# PROBLEM TO WORK ON:
Your reply must be one number: the count of lines in the data below that contain "entry".

# EXTRACTED MATERIAL:
%%
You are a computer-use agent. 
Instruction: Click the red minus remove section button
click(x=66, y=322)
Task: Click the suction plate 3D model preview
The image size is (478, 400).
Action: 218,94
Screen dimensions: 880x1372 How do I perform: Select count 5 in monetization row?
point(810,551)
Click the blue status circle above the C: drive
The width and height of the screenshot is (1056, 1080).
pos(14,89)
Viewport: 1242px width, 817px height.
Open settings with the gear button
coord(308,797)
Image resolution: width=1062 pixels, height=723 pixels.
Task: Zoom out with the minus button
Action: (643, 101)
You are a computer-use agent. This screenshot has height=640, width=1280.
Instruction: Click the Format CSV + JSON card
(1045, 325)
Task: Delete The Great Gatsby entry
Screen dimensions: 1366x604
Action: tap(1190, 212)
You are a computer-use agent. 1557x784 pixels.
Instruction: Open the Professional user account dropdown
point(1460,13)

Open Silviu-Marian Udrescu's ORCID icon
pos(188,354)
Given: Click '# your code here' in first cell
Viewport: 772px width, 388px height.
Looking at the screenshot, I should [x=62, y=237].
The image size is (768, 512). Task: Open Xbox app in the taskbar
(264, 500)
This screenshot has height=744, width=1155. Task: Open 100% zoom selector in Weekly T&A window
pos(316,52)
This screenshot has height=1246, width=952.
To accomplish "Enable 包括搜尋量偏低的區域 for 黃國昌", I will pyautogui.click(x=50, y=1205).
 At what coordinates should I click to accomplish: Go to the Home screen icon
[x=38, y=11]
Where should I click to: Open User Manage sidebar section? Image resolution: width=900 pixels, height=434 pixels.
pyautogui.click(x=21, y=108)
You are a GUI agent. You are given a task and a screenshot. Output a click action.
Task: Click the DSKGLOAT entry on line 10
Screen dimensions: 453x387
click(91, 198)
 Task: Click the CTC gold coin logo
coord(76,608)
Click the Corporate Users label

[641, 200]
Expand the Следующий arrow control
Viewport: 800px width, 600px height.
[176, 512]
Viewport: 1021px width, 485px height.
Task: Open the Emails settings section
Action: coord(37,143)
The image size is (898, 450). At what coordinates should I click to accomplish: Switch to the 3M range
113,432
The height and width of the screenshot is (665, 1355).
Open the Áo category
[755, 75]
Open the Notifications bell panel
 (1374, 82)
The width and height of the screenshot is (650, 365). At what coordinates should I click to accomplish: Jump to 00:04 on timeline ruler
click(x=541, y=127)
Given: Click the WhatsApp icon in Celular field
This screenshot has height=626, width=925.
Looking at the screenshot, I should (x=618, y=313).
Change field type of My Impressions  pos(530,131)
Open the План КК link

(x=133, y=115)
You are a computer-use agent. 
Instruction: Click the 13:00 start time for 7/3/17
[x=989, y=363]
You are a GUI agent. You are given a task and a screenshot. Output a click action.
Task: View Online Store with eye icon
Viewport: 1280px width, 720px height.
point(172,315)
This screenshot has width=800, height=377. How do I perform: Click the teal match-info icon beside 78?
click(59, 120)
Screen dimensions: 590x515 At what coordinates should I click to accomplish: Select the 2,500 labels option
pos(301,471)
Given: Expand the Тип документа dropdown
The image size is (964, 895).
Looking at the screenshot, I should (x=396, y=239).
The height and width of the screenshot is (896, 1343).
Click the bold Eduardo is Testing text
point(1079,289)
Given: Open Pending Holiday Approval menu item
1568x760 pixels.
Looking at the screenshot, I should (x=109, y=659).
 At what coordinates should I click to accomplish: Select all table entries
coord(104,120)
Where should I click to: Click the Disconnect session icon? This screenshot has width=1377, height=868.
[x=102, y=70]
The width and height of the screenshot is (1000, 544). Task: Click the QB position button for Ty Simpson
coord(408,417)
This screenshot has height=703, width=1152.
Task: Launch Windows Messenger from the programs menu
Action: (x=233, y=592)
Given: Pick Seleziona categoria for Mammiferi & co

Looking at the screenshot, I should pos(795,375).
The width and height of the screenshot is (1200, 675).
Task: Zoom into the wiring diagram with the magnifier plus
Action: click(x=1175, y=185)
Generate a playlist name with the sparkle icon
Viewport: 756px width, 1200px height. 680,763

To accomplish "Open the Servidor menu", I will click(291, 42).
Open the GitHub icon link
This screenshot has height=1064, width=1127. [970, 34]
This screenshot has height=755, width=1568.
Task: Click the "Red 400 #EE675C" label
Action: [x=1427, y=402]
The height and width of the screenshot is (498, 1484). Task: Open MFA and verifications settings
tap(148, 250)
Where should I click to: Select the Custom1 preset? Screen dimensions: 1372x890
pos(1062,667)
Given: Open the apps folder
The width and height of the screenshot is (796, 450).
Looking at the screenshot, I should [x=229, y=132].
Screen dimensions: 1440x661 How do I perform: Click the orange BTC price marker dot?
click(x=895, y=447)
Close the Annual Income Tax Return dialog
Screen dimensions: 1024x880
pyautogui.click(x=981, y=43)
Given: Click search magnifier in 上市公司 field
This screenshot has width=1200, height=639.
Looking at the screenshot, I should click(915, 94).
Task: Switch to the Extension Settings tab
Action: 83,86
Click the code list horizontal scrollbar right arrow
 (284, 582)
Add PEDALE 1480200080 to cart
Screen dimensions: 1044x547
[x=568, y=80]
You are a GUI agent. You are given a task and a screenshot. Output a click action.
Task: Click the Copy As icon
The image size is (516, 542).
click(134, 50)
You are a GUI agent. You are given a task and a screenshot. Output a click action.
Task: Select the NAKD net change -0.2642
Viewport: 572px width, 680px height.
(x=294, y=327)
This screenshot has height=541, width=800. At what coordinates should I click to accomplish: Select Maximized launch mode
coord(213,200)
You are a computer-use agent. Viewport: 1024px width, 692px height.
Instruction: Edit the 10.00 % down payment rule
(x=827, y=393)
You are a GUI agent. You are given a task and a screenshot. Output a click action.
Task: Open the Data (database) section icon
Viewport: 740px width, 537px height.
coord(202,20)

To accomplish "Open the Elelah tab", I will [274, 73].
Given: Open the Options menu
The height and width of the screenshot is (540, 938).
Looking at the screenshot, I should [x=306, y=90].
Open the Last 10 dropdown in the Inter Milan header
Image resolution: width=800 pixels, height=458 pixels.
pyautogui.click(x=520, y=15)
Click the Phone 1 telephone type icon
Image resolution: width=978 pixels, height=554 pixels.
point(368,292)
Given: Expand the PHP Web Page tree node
%%
# REPLY TO THE EXERCISE:
2